(Job A) List every geographic place named in the passage on the search for the Bonhomme Richard.

____ Document extract

USNS Grasp & MDSU2

With his ship ablaze and much of the crew dead, John Paul Jones had the chance to surrender to the British on Sept 23rd, 1779. Instead, Jones, considered the father of the US Navy, declared, “I have not yet begun to fight!” After the British surrendered, Jones and his men tried to save his ship, the Bonhomme Richard, but it sank in the North Sea off the coast of Flamborough Head. More than 220 years later I was aboard the USNS Grasp for a three-week expedition with the US Navy, filming with MDSU2 (Mobile Diving & Salvage Unit 2) and The Ocean Technology Foundation looking for the wreckage. Surveying roughly five square miles off the coast of England, US Navy divers continued the search for the long-sunken ship. With water depths of more than 200 feet, divers tethered to the surface used a helium and oxygen mixture known as Heliox. On this expedition the divers from MDSU2 were the first surface supplied US Navy divers to the bottom of the North Sea and the first to dive greater than 200 feet. The search for the Bonhomme Richard continues to this day, but if found would be considered one of the most important archaeological discoveries in US naval history. MDSU2 and Master Diver Jim Mariano are among the toughest I’ve ever seen anywhere. RIP Jim M... Hooyah!

________

(Job B) In the records, starting at the line containing "1148x835 pixels." and ending at the line containing "Action: [520, 118]", swap "circle" for "round" and rewrite only those lines, leaving everything else unchanged.

____ Records provided

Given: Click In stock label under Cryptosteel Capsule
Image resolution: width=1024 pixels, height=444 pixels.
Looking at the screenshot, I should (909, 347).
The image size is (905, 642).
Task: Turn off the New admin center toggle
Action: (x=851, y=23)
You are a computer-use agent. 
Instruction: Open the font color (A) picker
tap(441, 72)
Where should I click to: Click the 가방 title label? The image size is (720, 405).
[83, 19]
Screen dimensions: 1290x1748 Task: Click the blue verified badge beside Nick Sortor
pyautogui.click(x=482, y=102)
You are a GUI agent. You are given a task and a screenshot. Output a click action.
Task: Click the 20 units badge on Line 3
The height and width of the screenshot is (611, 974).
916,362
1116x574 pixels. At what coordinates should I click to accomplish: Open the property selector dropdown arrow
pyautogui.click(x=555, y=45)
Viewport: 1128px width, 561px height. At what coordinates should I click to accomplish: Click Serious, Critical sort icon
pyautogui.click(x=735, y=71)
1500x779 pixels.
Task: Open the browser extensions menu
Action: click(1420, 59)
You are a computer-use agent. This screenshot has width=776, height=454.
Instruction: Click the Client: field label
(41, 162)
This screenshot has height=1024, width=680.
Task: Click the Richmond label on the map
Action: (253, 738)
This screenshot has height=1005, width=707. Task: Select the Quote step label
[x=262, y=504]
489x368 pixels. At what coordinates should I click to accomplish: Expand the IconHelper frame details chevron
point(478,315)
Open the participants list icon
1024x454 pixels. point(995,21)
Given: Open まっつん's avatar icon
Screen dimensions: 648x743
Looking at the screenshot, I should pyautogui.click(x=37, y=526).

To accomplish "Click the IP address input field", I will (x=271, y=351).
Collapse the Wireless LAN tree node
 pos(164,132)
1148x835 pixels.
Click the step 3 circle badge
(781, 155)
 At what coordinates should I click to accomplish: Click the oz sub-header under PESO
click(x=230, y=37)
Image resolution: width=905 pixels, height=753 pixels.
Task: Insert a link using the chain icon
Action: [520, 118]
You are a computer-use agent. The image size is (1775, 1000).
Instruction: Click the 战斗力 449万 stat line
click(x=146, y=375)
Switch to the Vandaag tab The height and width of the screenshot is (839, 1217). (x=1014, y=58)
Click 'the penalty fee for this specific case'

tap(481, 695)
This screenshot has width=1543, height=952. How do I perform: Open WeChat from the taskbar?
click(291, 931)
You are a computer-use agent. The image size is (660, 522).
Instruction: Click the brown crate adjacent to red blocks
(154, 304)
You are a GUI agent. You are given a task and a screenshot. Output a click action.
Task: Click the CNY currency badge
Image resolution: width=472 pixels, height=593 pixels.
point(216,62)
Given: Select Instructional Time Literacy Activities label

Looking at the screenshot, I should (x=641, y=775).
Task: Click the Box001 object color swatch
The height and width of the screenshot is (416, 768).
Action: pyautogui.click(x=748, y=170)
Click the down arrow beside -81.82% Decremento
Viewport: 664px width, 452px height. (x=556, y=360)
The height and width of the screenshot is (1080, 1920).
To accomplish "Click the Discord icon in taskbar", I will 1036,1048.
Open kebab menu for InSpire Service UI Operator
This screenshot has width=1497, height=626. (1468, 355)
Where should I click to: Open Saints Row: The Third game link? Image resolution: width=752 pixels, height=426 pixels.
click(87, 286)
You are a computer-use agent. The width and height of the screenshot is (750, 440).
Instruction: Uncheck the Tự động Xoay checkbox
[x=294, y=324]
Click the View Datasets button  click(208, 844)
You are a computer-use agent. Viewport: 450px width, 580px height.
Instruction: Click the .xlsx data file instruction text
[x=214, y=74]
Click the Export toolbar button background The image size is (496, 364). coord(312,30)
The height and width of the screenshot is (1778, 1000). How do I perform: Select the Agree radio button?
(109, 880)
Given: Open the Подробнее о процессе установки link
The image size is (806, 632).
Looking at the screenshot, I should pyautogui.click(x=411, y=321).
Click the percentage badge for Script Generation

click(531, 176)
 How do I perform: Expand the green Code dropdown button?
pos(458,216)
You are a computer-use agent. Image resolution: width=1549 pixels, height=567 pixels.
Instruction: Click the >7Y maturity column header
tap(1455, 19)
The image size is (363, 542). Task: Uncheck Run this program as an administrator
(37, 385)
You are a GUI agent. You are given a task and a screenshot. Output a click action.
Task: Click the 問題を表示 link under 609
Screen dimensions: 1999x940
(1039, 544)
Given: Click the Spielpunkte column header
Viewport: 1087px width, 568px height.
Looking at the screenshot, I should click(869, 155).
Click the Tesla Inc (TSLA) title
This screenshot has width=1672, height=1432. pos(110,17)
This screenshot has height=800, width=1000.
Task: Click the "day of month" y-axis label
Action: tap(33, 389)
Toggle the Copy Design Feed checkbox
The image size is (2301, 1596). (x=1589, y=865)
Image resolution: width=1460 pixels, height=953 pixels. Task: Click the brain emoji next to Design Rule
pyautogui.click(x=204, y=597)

________

(Correct output A) North Sea, Flamborough Head, England

(Correct output B)
1148x835 pixels.
Click the step 3 round badge
(781, 155)
 At what coordinates should I click to accomplish: Click the oz sub-header under PESO
click(x=230, y=37)
Image resolution: width=905 pixels, height=753 pixels.
Task: Insert a link using the chain icon
Action: [520, 118]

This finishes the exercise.